Limitations & Future Work¶
- Failure modes concentrate on cluttered/occluded scenes: Multi-instance confusion and insufficient visual evidence in small-scale crops account for approximately 69% of retrieval errors, indicating that grounding remains unstable under heavy occlusion and background-dominated contexts.
- Heavy reliance on automatic annotation quality: The instance captions in InstVL are derived from a cascaded pipeline of GroundingDINO + SAM2 + large VLMs. Although moderated by manual prompt iterations, cascading errors from detection, tracking, and description generation inevitably seep into the training data. The paper does not quantify the impact of annotation noise on final representations.
- Prohibitively high computational requirements: Phase one takes 320 H100 GPUs and phase two takes 200 B200 GPUs (180GB VRAM/GPU). Such replication costs are virtually inaccessible, limiting community validation and expansion.
- Promising future directions: Introducing explicit instance differentiation or ranking losses for occluded multi-instance scenarios; incorporating automatic consistency filtering to denoise the annotation pipeline; and exploring lighter instance branches to reduce alignment-phase computational overhead.
Related Work & Insights¶
- vs. UMT / VideoPrism (Teacher-Student Distillation): These approaches align a student with the global representation of a CLIP teacher, where instance cues only emerge implicitly and are never explicitly aligned with corresponding text mentions. InstAP borrows teacher-student masked modeling for encoder initialization but introduces an explicit instance-level alignment objective to turn "words \(\rightarrow\) trajectories" into a supervisable signal.

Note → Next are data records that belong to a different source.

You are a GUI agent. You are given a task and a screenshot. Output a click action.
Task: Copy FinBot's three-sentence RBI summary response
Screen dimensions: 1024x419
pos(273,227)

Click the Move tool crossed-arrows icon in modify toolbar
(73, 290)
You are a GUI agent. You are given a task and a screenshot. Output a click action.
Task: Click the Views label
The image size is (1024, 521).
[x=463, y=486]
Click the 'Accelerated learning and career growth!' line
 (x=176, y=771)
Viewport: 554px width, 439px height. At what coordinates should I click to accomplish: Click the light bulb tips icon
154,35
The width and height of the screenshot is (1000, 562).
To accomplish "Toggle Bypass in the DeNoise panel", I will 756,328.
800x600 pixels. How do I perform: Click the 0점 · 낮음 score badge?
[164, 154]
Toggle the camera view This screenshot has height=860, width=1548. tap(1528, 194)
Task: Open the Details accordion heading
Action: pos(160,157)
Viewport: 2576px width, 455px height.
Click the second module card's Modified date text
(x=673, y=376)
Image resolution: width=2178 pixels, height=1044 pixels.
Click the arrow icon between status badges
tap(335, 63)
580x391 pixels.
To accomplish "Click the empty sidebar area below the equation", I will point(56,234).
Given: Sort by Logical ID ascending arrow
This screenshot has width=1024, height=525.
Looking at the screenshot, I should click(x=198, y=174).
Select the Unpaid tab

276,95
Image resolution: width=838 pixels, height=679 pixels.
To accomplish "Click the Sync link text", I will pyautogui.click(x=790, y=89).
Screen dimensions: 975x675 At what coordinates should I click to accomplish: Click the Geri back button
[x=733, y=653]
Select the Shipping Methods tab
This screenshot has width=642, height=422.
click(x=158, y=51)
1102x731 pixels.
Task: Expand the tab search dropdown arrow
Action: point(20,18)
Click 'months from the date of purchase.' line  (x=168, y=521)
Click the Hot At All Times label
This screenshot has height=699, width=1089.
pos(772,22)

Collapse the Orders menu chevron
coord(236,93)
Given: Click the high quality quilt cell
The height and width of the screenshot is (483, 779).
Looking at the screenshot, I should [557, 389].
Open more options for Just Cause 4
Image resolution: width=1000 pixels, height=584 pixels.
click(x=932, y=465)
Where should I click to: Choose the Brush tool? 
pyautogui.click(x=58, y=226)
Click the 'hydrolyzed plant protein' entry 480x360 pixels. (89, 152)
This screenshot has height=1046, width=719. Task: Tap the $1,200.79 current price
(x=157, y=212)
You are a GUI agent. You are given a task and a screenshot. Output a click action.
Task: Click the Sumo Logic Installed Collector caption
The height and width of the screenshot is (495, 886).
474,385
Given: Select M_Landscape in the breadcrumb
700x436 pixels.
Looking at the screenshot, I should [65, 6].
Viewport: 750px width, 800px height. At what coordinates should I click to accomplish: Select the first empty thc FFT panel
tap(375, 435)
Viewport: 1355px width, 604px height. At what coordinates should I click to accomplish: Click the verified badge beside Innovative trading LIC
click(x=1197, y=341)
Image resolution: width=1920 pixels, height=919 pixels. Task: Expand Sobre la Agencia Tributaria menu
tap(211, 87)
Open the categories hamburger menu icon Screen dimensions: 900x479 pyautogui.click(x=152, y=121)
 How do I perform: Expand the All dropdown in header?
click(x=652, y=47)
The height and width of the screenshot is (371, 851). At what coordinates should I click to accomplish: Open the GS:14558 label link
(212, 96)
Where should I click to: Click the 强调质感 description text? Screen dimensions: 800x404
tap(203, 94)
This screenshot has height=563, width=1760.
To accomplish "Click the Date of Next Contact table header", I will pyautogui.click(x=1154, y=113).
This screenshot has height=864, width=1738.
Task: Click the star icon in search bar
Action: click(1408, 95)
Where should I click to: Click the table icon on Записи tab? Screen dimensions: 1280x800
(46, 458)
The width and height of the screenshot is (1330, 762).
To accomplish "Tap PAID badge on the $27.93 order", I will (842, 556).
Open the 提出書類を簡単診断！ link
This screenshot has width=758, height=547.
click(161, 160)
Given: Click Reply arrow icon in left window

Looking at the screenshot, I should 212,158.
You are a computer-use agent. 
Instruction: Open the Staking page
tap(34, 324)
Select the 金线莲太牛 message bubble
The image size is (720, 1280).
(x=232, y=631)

- vs. CLIP4Clip / CLIP-ViP (CLIP-paradigm Video Retrieval): These models align complete clip embeddings with whole sentences, averaging features and erasing instance details. InstAP supplements global alignment with a distinct instance branch.
- vs. Grafted Detector/Segmentation-head approaches (e.g., using GroundingDINO for region labels or adding instance segmentation heads): These treat instance understanding as specialized auxiliary tasks and inherit detector errors. InstAP integrates instance awareness directly into the core pre-training representation. Note that while InstAP uses GroundingDINO+SAM2 to build the dataset, this is only done for offline grounding annotation and does not enter the inference path, avoiding coupling with runtime detector errors.
- vs. Grounded Datasets (Visual Genome / Flickr30k Entities / VidOR / ActivityNet-Entities): Prior datasets are restricted to the image domain, structured short phrases/closed-vocabulary predicates, or only connect single-frame noun phrases. InstVL stands as the first large-scale, general-domain, free-form, and spatio-temporal video trajectory-mapped dataset resource.
Rating¶
- Novelty: ⭐⭐⭐⭐ Establishing instance alignment as a core pre-training objective alongside the false-negative mask and the dual-granularity dataset provides a solid combination, though individual components (cross-attention, contrastive masking) are not entirely unprecedented.
- Experimental Thoroughness: ⭐⭐⭐⭐⭐ Isolating data vs. model gains on the UMT-L baseline, zero-shot benchmarks, grounding, structured ablations, and failure mode analyses are highly comprehensive.
- Writing Quality: ⭐⭐⭐⭐ Formulations and pipelines are clearly articulated, although the OCR notations are slightly unpolished, the overall logic remains sound.
- Value: ⭐⭐⭐⭐ Instance-level spatio-temporal grounding is a major bottleneck in VLP. Both the method and the dataset hold high potential for transferability, though the steep hardware requirements limit widespread reproduction.